Armazenamento não deveria ser tratado como um “ativo para existir”. Ele precisa ser contratado como serviço com desempenho verificável. E isso muda tudo.
Quando se fala em leilão, muita gente imagina uma disputa para instalar “X megawatts (MW) de baterias”. Só que potência nominal, sozinha, não entrega valor. Uma bateria pode ter muitos MW no papel e, ainda assim, não estar disponível no momento crítico, por escolha operacional, por falta de exigências contratuais ou por degradação ao longo do tempo.
É por isso que o leilão precisa definir o que será comprado, com clareza e responsabilidade. Entre os elementos que realmente determinam valor, destaco:
● Duração (horas de entrega): por quanto tempo a bateria precisa sustentar sua potência
● Disponibilidade: em que janelas deve estar pronta para operar e com qual confiabilidade.
● Tempo de resposta: se o sistema precisa de suporte em segundos, minutos ou horas.
● Medição e verificação (M&V): regras transparentes para comprovar performance.
● Penalidades e garantias: sem consequência, o contrato vira promessa.
● Estado de carga (SoC) e degradação: dois temas que raramente aparecem no debate público, mas que decidem se o serviço é “real” ou só “bonito na apresentação”.
Para o consumidor final, a tradução é objetiva: o país precisa contratar flexibilidade de forma mensurável. Se o contrato for frágil, quem perde é o sistema e, por consequência, o mercado como um todo, inclusive projetos solares que dependem de previsibilidade para manter competitividade.
Por que isso é urgente: mais renováveis, mais variabilidade, mais necessidade de flexibilidade
A expansão da geração renovável, especialmente solar e eólica, é uma conquista. Mas ela traz uma característica técnica inevitável: a produção varia com o clima e com o horário. Em um sistema grande, isso exige mecanismos de ajuste.
Nos últimos anos, um tema ganhou protagonismo: o curtailment, ou seja, cortes operativos de geração, quando o sistema precisa reduzir a injeção de energia por restrições de rede, excesso de oferta em determinados horários ou limitações operacionais. Para o investidor e para quem consome energia, isso acende um alerta: não basta gerar; é preciso conseguir escoar e utilizar.
Baterias entram exatamente nesse ponto: elas permitem guardar energia quando sobra e entregar quando falta, suavizando rampas e reduzindo estresses operacionais. Não é “mágica”, mas é engenharia de sistema aplicada ao mundo real.
Serviços que baterias entregam: não é só “armazenar energia”
Muita gente associa bateria apenas à ideia de “guardar energia e usar depois”. Esse é um pedaço da história. Em escala sistêmica, o valor do armazenamento é mais amplo e, muitas vezes, vale mais pelo que ele evita do que pelo que ele “entrega”.

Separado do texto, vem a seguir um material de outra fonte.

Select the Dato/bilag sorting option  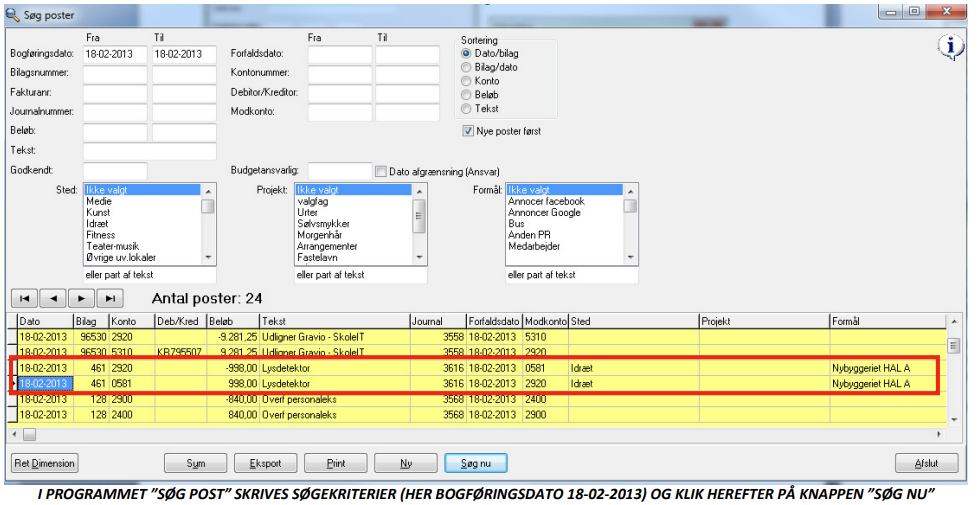pyautogui.click(x=466, y=53)

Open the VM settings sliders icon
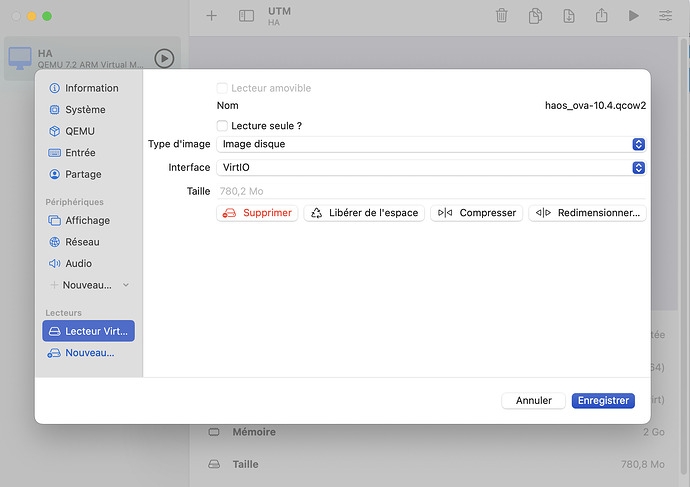(666, 16)
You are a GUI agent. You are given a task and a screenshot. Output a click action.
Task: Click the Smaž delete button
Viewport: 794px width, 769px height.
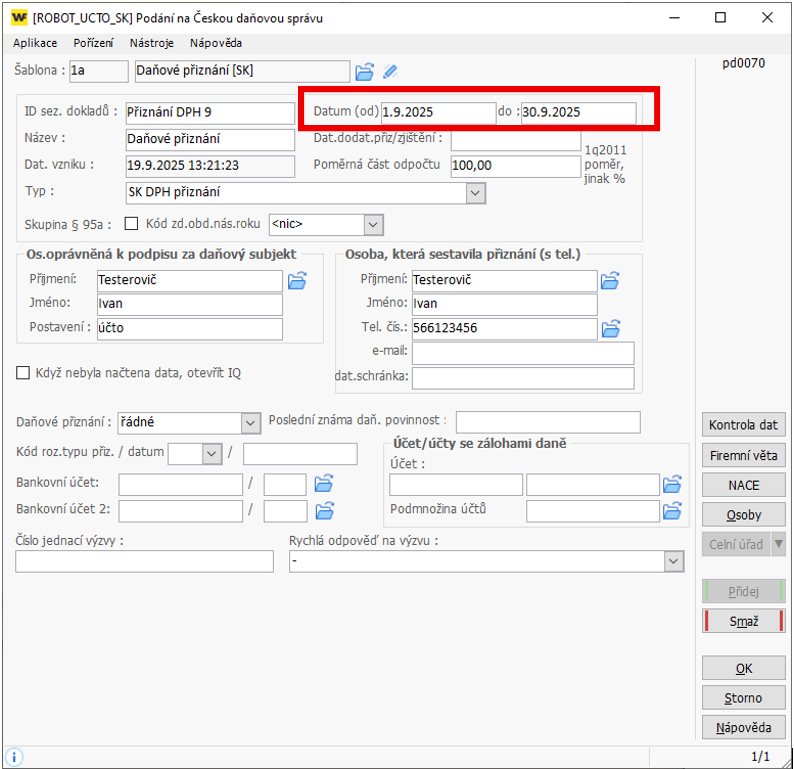pyautogui.click(x=743, y=621)
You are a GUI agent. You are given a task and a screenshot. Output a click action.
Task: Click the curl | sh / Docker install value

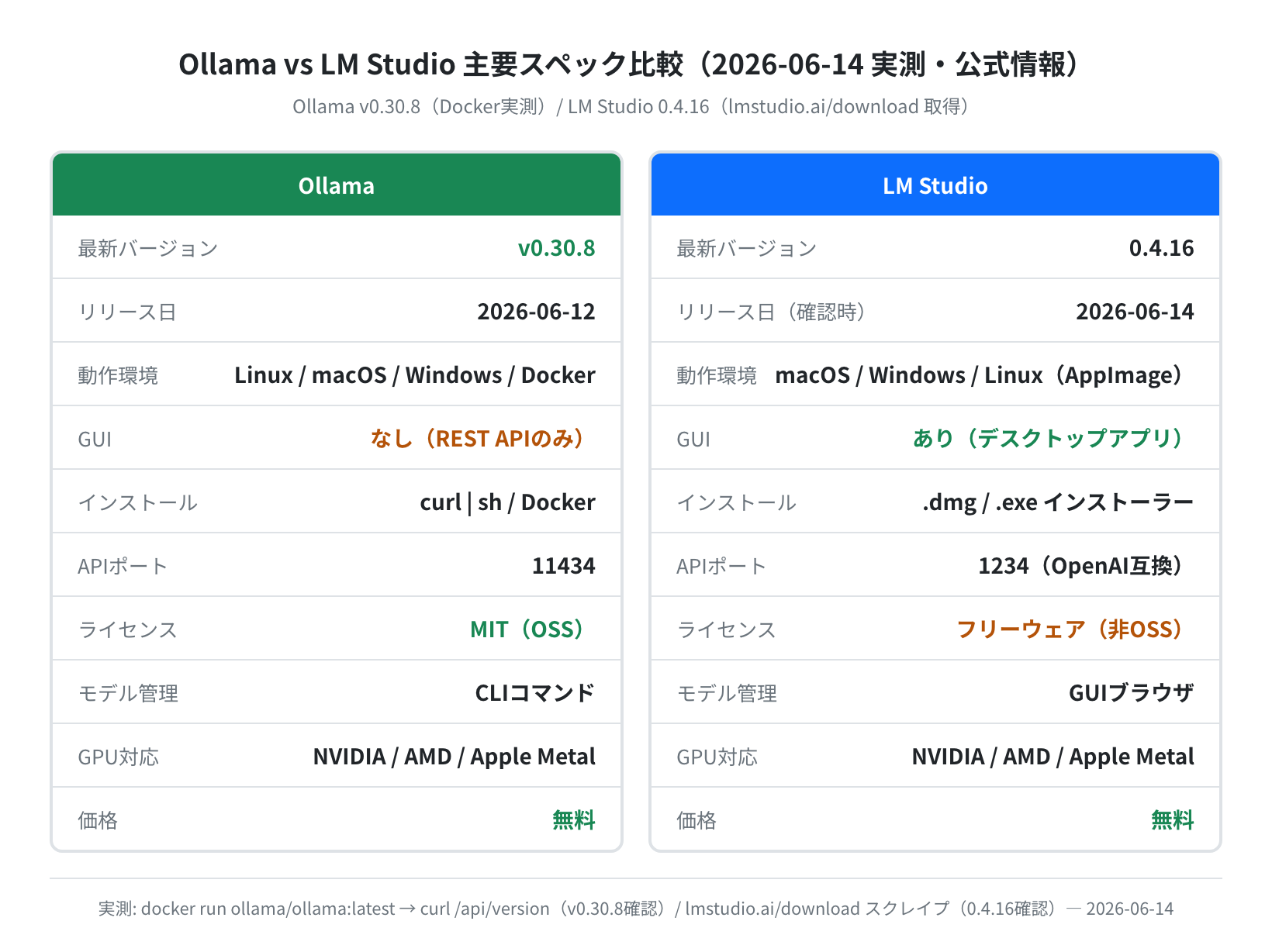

Na prática, baterias podem:
● Reduzir travamentos no escoamento da energia (alívio de congestionamentos): quando há geração abundante em um ponto e limitações na rede para transportar.
● Ajudar a estabilizar o sistema em segundos (reserva rápida e suporte de frequência): importante para manter qualidade e segurança do fornecimento.
● Suavizar rampas de carga e geração: reduzindo a necessidade de acionar térmicas em momentos curtos e caros.
● Aumentar a previsibilidade para operação e mercado: o que reduz ineficiências e custos indiretos.